AIM OF THE EXERCISE:
Type out each record word for word. Pictures stay out.

━━ DATA SHOWN

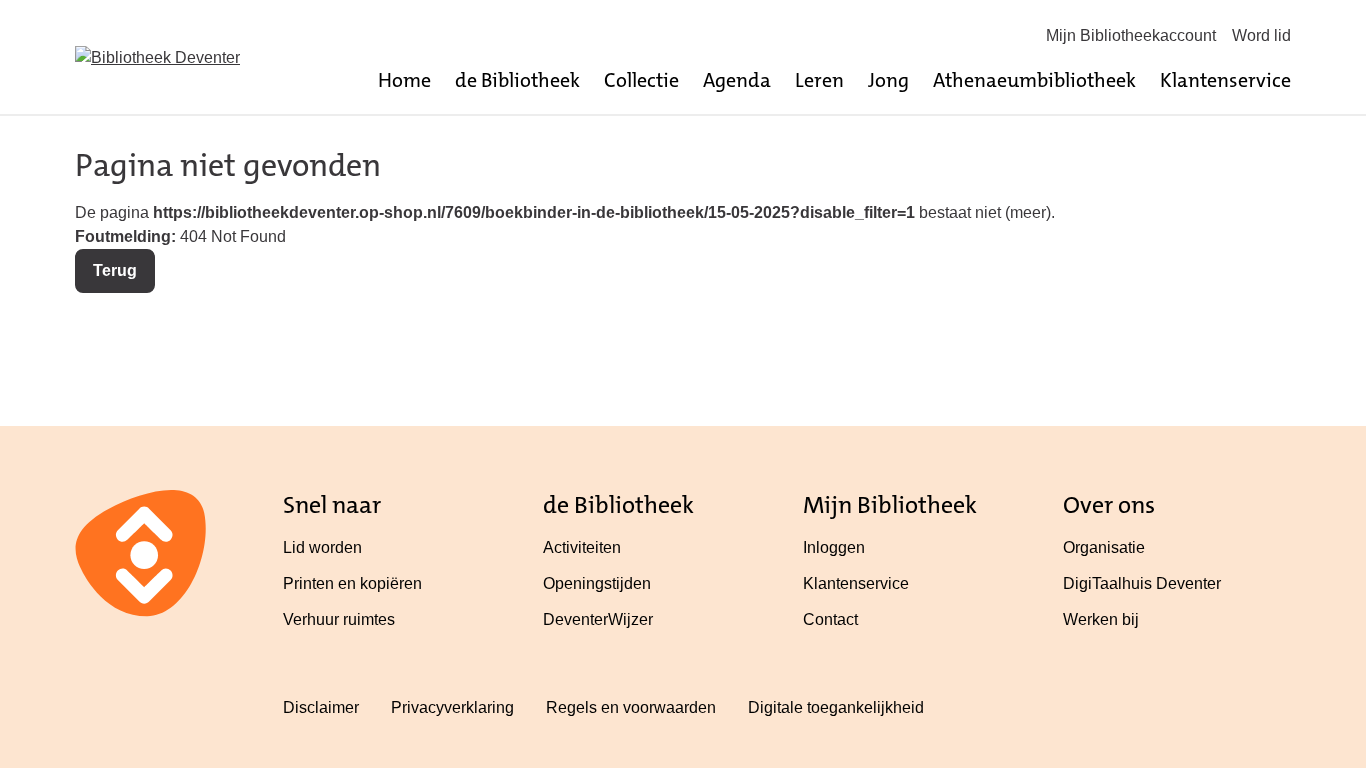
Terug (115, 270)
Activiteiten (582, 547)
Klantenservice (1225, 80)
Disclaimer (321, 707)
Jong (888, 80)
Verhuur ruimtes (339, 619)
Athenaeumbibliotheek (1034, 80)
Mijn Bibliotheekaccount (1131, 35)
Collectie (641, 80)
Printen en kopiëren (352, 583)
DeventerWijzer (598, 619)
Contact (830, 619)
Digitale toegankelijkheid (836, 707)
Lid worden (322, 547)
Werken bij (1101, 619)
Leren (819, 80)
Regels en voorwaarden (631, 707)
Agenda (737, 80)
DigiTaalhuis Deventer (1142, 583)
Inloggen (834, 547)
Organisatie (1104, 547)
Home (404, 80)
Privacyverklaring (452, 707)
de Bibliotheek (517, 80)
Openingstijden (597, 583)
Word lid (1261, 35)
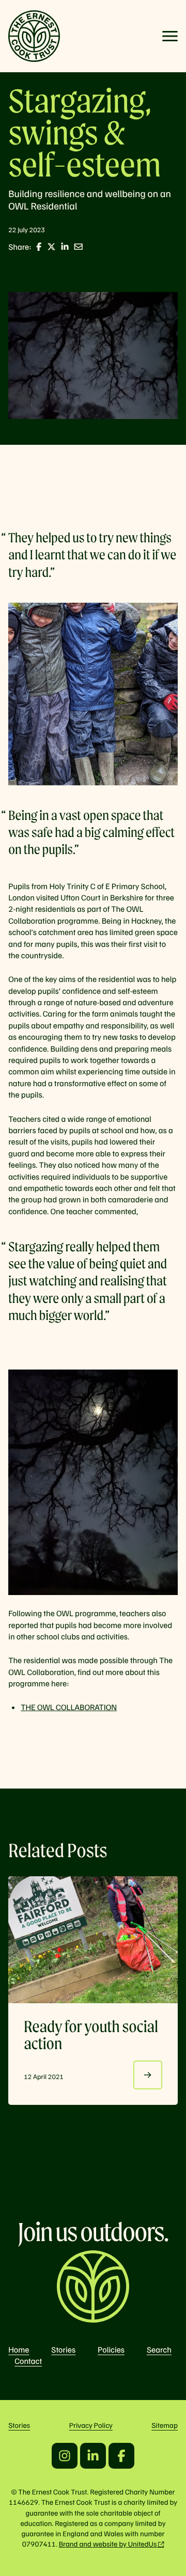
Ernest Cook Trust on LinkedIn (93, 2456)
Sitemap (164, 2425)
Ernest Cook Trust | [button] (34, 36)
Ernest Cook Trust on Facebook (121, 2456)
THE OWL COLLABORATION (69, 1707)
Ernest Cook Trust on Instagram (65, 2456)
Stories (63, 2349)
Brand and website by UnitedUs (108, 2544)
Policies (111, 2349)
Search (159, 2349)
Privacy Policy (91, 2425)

━━━━

TASK OUTPUT:
Terug (115, 270)
Activiteiten (582, 547)
Klantenservice (1225, 80)
Disclaimer (321, 707)
Jong (888, 80)
Verhuur ruimtes (339, 619)
Athenaeumbibliotheek (1034, 80)
Mijn Bibliotheekaccount (1131, 35)
Collectie (641, 80)
Printen en kopiëren (352, 583)
DeventerWijzer (598, 619)
Contact (830, 619)
Digitale toegankelijkheid (836, 707)
Lid worden (322, 547)
Werken bij (1101, 619)
Leren (819, 80)
Regels en voorwaarden (631, 707)
Agenda (737, 80)
DigiTaalhuis Deventer (1142, 583)
Inloggen (834, 547)
Organisatie (1104, 547)
Home (404, 80)
Privacyverklaring (452, 707)
de Bibliotheek (517, 80)
Openingstijden (597, 583)
Word lid (1261, 35)
Ernest Cook Trust on LinkedIn (93, 2456)
Sitemap (164, 2425)
Ernest Cook Trust | [button] (34, 36)
Ernest Cook Trust on Facebook (121, 2456)
THE OWL COLLABORATION (69, 1707)
Ernest Cook Trust on Instagram (65, 2456)
Stories (63, 2349)
Brand and website by UnitedUs (108, 2544)
Policies (111, 2349)
Search (159, 2349)
Privacy Policy (91, 2425)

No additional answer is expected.